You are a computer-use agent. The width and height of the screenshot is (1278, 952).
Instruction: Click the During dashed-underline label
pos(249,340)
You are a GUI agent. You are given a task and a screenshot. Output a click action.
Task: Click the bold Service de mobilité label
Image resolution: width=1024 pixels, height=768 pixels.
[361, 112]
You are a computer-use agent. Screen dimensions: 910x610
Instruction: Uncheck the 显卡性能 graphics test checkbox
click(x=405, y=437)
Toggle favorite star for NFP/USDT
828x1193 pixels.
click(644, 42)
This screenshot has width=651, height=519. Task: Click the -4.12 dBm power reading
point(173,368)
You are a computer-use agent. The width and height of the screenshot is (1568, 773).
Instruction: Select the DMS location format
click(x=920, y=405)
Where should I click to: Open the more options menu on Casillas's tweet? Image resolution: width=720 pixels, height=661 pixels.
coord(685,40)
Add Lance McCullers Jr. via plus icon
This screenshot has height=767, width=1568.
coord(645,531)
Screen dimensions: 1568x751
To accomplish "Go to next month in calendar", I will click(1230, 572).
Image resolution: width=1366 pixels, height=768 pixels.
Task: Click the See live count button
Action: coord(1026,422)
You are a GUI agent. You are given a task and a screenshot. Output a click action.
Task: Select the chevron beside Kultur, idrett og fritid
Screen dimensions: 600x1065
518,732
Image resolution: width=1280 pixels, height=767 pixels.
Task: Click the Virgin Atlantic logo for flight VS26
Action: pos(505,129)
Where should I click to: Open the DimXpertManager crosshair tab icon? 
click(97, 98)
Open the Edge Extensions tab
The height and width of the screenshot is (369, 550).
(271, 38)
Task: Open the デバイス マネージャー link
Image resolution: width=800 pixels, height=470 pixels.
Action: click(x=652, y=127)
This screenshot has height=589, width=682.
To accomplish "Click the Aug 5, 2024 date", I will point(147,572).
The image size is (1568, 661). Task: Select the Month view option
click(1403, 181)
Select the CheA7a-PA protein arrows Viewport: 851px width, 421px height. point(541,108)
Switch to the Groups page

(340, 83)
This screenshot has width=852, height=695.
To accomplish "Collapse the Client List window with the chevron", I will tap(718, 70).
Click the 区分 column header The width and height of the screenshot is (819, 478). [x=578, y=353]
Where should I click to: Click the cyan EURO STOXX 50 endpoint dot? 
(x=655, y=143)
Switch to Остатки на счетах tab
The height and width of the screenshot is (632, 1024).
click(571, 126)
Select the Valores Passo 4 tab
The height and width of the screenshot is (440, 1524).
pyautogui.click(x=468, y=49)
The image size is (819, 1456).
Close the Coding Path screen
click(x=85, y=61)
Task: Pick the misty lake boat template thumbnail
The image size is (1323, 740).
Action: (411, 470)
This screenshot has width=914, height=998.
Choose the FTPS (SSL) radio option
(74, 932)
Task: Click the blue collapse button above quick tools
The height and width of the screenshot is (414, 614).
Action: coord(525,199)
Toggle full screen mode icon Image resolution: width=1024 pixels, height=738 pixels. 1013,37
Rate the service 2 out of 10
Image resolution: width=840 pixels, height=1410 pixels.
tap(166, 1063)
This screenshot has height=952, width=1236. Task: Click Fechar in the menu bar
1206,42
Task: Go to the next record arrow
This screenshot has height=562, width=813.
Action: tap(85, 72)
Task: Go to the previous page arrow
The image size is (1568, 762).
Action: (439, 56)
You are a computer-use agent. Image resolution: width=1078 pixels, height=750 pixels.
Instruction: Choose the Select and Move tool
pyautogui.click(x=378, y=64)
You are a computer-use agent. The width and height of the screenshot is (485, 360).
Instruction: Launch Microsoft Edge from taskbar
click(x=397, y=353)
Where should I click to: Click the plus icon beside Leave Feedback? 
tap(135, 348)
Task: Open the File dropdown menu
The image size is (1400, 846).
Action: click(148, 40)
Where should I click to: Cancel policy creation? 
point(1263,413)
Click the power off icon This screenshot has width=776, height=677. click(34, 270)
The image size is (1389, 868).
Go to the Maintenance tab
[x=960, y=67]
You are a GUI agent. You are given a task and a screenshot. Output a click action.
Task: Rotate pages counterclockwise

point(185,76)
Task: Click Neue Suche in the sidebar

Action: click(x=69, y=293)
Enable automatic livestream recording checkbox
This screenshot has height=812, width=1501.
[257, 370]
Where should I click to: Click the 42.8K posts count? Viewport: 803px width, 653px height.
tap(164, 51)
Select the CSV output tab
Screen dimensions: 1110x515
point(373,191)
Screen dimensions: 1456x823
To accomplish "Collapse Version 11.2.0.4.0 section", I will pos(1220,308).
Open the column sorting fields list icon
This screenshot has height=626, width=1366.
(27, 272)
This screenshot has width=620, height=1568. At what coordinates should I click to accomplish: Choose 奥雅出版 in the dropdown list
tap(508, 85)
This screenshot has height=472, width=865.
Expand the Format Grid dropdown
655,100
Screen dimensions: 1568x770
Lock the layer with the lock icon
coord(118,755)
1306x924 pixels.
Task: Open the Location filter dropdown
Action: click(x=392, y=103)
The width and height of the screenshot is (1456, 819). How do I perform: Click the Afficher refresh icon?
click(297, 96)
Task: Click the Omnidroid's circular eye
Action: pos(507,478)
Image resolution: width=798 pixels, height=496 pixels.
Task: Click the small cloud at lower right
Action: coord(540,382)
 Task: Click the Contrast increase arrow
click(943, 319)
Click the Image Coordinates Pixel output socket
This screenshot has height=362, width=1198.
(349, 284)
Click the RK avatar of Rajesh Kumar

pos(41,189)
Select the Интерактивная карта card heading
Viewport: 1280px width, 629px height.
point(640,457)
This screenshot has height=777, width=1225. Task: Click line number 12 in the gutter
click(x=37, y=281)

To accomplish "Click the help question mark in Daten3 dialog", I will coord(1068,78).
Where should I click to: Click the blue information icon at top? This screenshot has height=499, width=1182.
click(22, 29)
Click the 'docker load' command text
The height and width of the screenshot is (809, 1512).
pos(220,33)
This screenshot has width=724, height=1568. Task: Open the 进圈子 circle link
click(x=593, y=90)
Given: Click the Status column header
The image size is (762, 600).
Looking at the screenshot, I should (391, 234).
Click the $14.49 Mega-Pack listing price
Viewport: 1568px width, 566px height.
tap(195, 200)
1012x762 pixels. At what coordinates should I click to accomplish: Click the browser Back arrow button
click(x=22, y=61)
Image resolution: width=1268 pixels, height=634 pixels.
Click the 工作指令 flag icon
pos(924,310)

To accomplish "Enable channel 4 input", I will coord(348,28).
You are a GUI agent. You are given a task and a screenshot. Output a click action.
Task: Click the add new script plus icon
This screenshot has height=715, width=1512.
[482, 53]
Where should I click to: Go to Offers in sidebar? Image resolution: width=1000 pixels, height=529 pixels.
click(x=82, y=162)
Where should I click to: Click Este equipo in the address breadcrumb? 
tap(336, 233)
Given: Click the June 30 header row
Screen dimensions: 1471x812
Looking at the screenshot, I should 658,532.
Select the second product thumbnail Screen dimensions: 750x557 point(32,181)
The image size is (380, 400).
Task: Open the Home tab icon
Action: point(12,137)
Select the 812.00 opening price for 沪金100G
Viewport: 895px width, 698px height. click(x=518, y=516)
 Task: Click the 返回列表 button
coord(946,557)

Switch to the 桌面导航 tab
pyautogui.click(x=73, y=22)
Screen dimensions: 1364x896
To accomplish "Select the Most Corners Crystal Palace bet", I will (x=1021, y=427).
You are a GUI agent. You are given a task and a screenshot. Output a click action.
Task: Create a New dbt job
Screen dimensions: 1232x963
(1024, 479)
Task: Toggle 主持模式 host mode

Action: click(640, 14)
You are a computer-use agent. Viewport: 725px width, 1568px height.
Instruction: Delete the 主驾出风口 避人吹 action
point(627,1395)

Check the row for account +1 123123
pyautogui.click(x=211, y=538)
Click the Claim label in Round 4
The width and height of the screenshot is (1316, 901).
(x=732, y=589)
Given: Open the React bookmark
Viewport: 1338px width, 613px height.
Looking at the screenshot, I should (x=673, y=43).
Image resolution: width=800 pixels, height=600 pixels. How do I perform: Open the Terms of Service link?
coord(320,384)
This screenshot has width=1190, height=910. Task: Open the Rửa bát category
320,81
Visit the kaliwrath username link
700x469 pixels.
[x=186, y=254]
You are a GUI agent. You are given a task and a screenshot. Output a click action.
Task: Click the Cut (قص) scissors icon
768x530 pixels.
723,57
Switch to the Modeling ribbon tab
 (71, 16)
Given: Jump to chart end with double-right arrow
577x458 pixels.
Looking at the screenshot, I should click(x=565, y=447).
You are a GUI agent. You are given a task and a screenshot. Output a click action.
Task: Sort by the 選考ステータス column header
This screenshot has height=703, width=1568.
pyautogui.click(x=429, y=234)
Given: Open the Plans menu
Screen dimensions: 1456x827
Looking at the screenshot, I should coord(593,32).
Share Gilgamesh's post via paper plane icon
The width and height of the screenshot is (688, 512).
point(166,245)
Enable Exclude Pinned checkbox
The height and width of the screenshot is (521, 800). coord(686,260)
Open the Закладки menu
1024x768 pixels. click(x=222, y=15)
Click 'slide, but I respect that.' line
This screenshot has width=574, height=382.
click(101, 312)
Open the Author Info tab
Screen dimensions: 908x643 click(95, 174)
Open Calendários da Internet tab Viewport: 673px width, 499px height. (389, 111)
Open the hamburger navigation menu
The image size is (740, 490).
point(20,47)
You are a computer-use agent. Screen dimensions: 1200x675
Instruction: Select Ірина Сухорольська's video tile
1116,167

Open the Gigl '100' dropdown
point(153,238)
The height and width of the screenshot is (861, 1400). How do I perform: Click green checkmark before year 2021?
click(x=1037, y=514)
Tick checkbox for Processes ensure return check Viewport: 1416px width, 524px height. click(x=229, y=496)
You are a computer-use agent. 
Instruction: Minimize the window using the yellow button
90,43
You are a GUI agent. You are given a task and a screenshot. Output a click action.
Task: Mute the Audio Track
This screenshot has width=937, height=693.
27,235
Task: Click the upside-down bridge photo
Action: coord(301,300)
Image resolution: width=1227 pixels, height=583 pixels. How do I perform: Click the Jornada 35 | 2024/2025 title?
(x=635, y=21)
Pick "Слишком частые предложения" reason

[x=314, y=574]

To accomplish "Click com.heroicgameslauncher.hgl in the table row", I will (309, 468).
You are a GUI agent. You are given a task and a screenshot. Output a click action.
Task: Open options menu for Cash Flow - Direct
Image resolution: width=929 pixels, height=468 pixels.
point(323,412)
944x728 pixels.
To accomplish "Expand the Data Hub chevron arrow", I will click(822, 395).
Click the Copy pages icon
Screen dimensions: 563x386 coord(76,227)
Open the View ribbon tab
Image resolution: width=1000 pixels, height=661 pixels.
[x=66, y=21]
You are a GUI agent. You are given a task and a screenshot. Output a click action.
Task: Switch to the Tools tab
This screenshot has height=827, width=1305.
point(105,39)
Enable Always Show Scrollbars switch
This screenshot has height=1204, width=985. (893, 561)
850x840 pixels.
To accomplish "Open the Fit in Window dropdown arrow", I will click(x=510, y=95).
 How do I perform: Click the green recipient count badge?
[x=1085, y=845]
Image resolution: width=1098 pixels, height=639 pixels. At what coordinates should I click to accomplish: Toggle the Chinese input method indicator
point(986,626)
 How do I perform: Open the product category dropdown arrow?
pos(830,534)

◇ ◇ ◇ ◇

■ **About this task**: Restate word for word only the lines above from the line containing "Image resolution: width=800 pixels, height=600" to the line containing "Given: Open the Plans menu", both of them included.

■ **Result of this exercise**:
Image resolution: width=800 pixels, height=600 pixels. How do I perform: Open the Terms of Service link?
coord(320,384)
This screenshot has width=1190, height=910. Task: Open the Rửa bát category
320,81
Visit the kaliwrath username link
700x469 pixels.
[x=186, y=254]
You are a GUI agent. You are given a task and a screenshot. Output a click action.
Task: Click the Cut (قص) scissors icon
768x530 pixels.
723,57
Switch to the Modeling ribbon tab
 (71, 16)
Given: Jump to chart end with double-right arrow
577x458 pixels.
Looking at the screenshot, I should click(x=565, y=447).
You are a GUI agent. You are given a task and a screenshot. Output a click action.
Task: Sort by the 選考ステータス column header
This screenshot has height=703, width=1568.
pyautogui.click(x=429, y=234)
Given: Open the Plans menu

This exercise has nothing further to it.